§ **SUPPLIED DATA**

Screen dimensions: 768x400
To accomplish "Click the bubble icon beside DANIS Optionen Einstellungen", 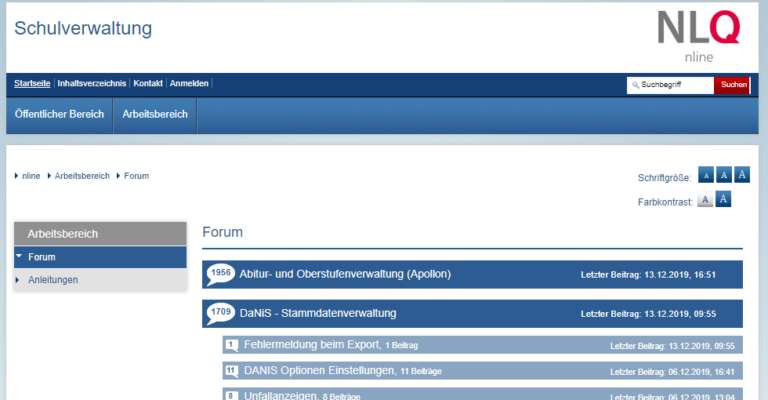I will click(x=231, y=370).
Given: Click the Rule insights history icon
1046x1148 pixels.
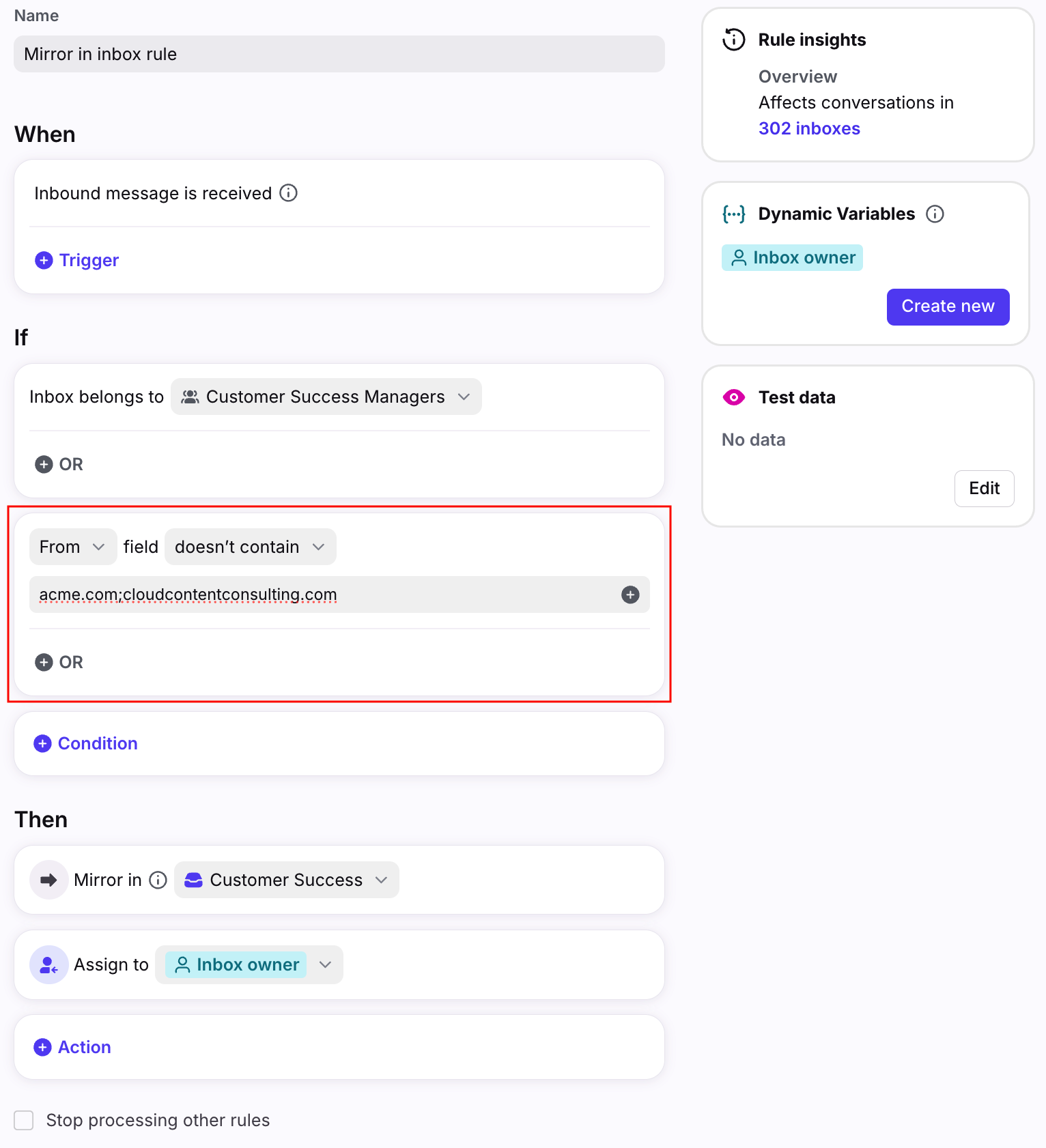Looking at the screenshot, I should click(734, 40).
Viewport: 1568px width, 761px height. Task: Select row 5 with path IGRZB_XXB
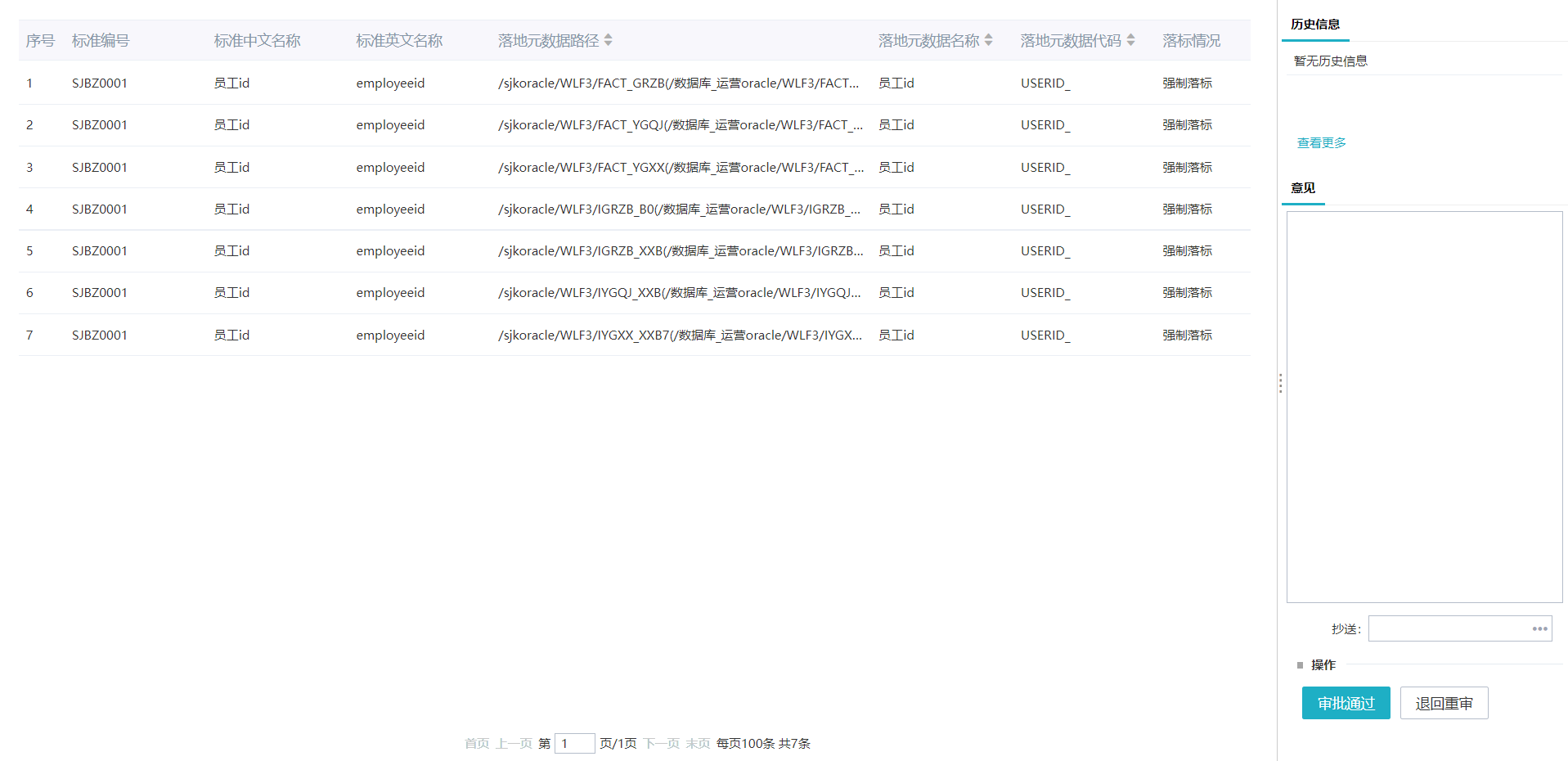680,251
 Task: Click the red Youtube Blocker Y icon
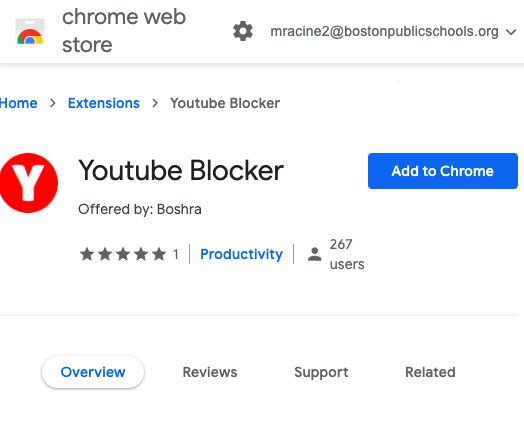[29, 183]
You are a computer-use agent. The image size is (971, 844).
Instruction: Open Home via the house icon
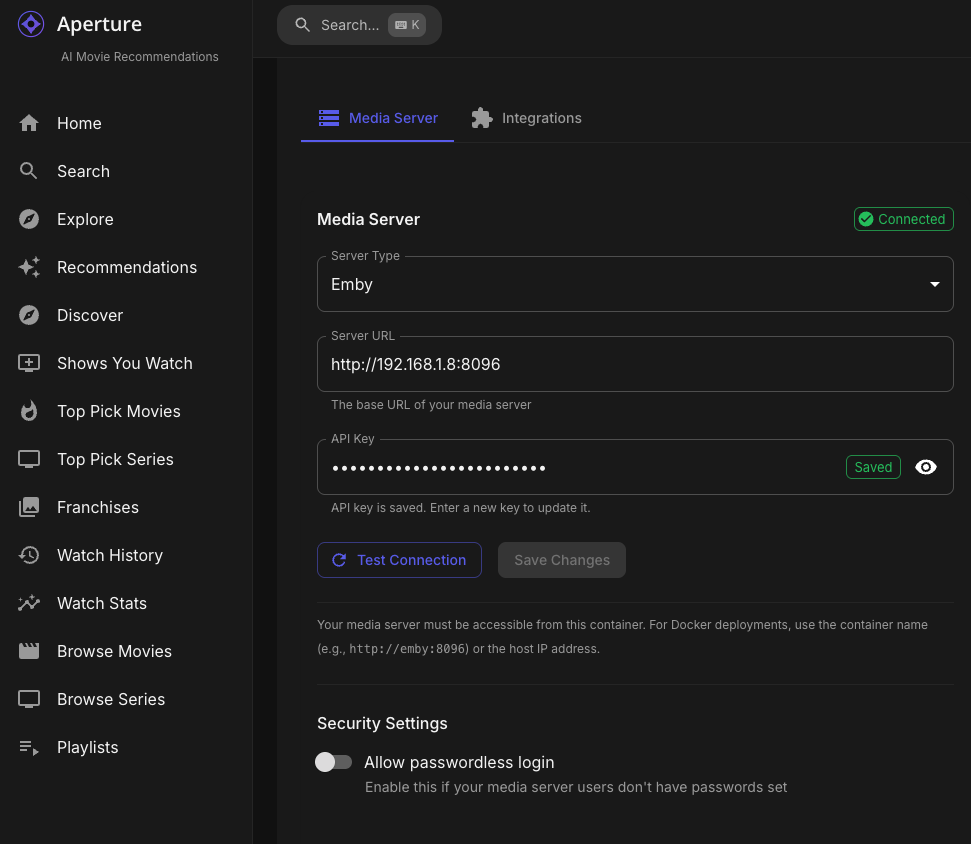[x=29, y=123]
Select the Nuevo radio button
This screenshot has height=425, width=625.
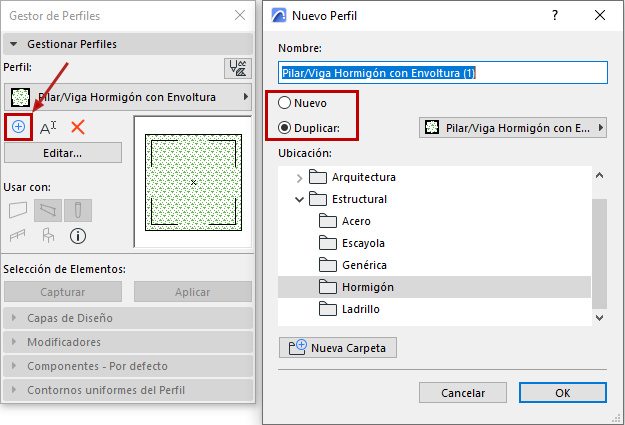[x=285, y=103]
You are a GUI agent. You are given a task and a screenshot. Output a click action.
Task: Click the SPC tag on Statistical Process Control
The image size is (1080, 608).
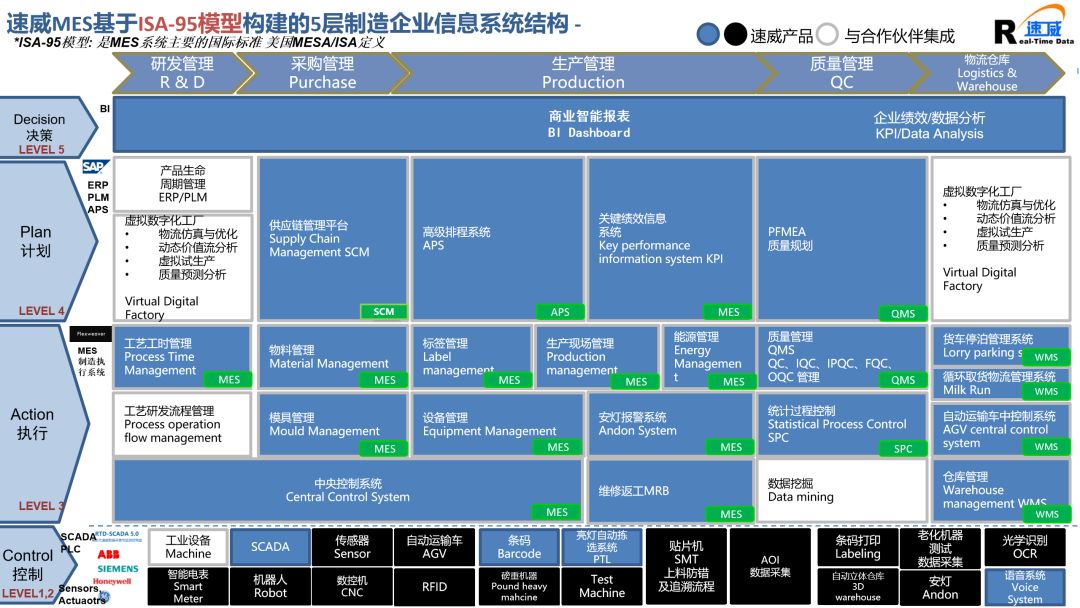coord(903,448)
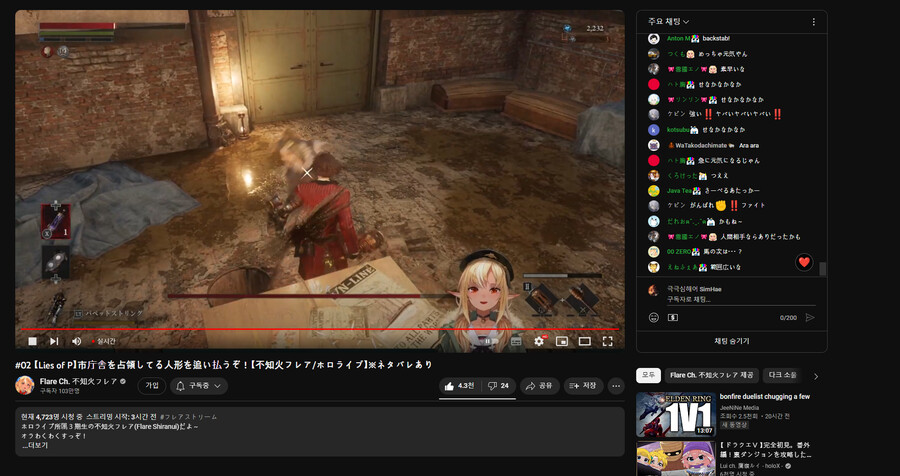Toggle the autoplay switch
The width and height of the screenshot is (900, 476).
pyautogui.click(x=489, y=341)
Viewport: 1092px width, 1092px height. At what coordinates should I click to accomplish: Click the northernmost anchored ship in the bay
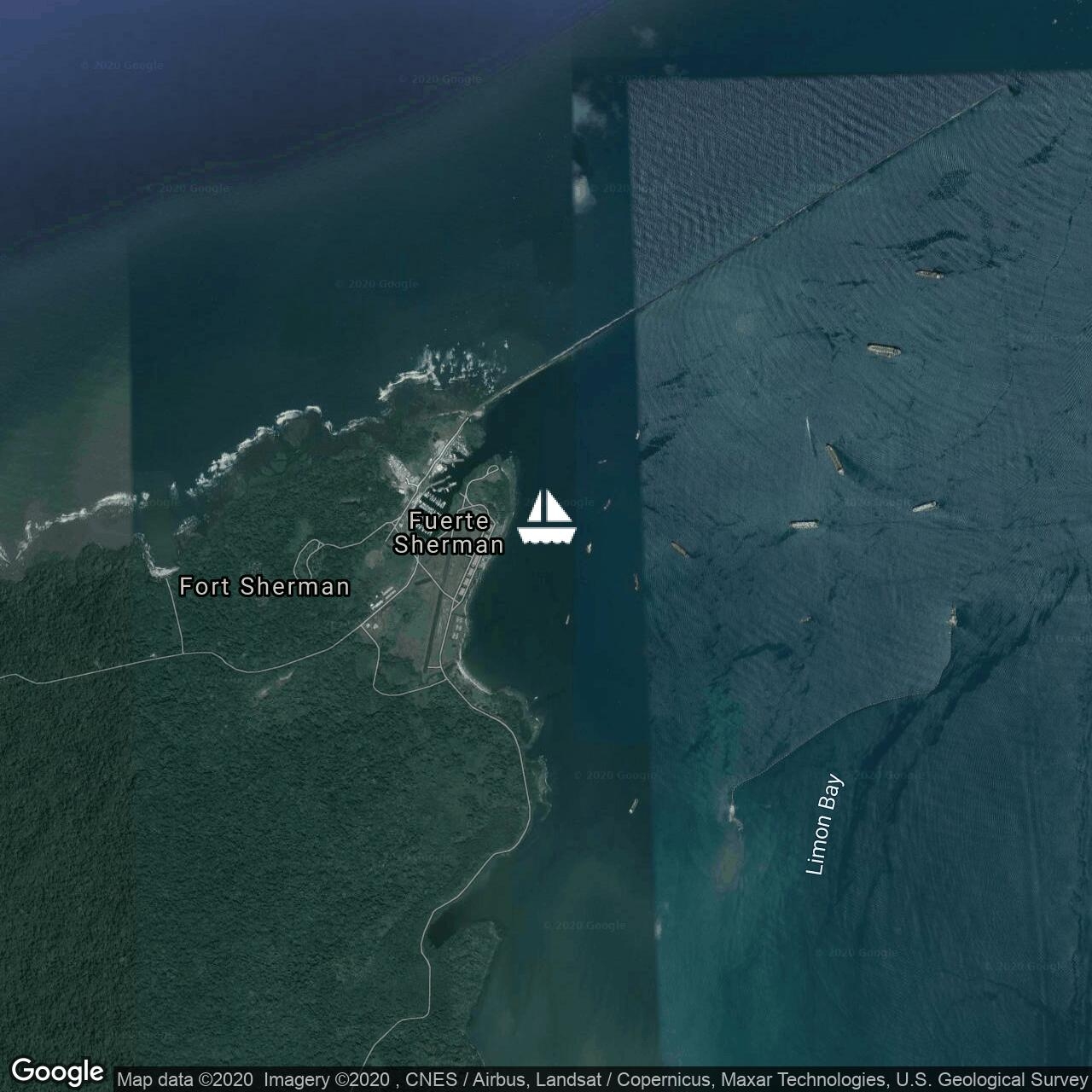(x=930, y=275)
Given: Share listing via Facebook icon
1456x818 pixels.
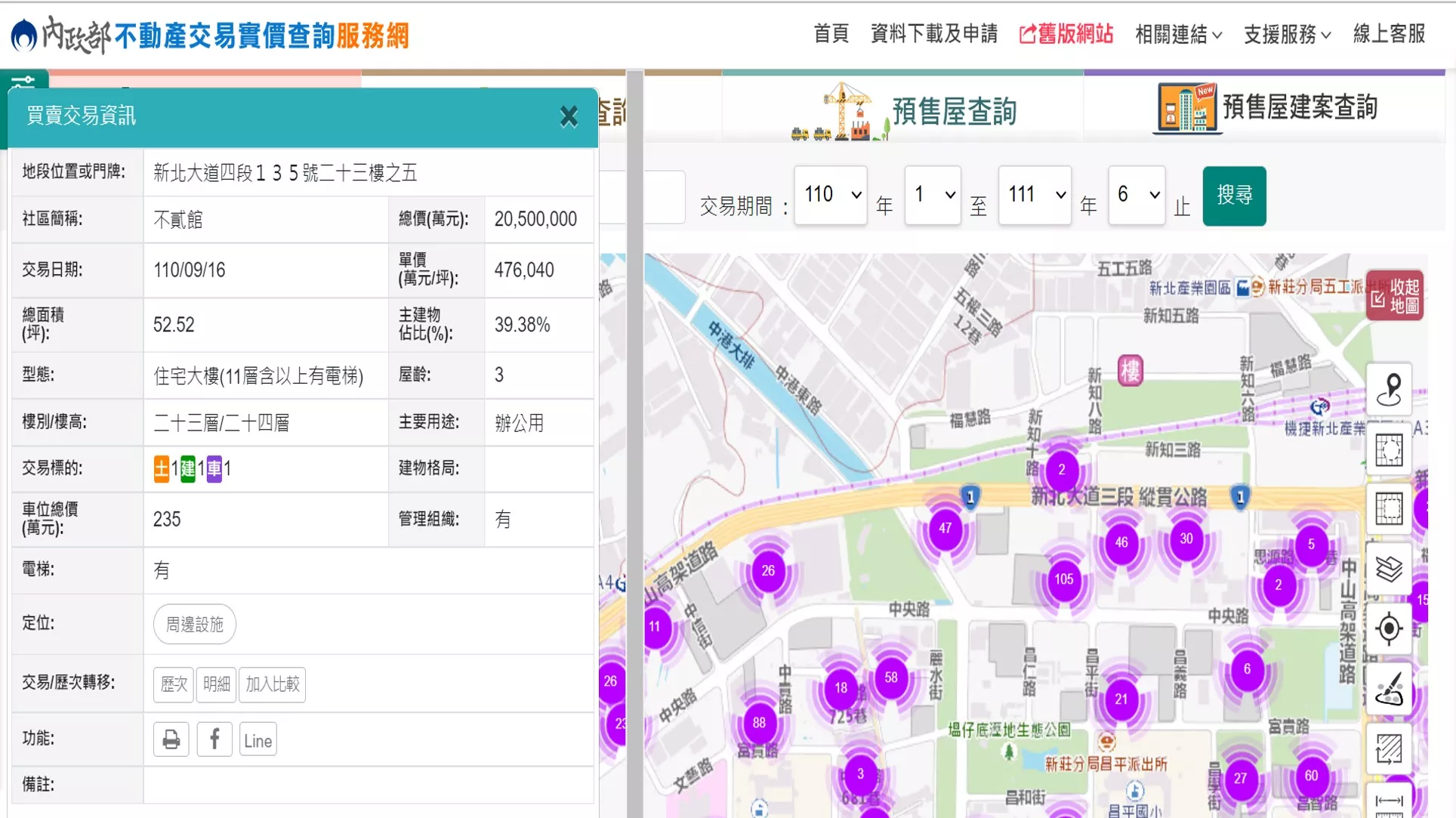Looking at the screenshot, I should point(214,739).
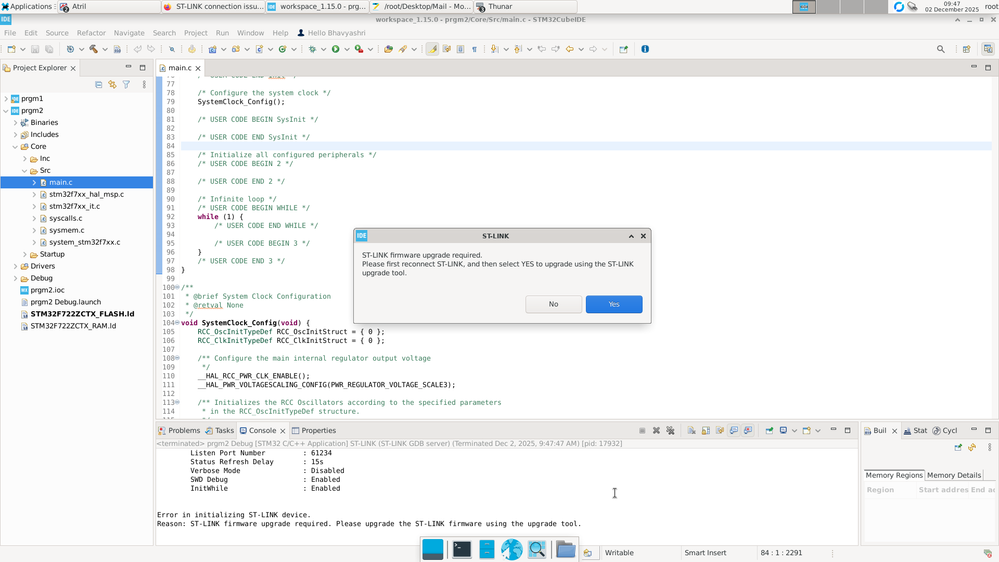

§ **THE TASK**
Please write out exactly the lines from the one holding "You are a computer-use" through the last line of the material above, both included, as a copy without pictures.

§ **TASK RESULT**
You are a computer-use agent. The image size is (971, 844).
Instruction: Open Home via the house icon
[x=29, y=123]
Select the Nuevo radio button
This screenshot has height=425, width=625.
[x=285, y=103]
You are a GUI agent. You are given a task and a screenshot. Output a click action.
Task: Click the SPC tag on Statistical Process Control
The image size is (1080, 608).
coord(903,448)
Toggle the autoplay switch
The width and height of the screenshot is (900, 476).
pyautogui.click(x=489, y=341)
Viewport: 1092px width, 1092px height. At what coordinates should I click to accomplish: Click the northernmost anchored ship in the bay
(x=930, y=275)
Given: Share listing via Facebook icon
1456x818 pixels.
Looking at the screenshot, I should point(214,739).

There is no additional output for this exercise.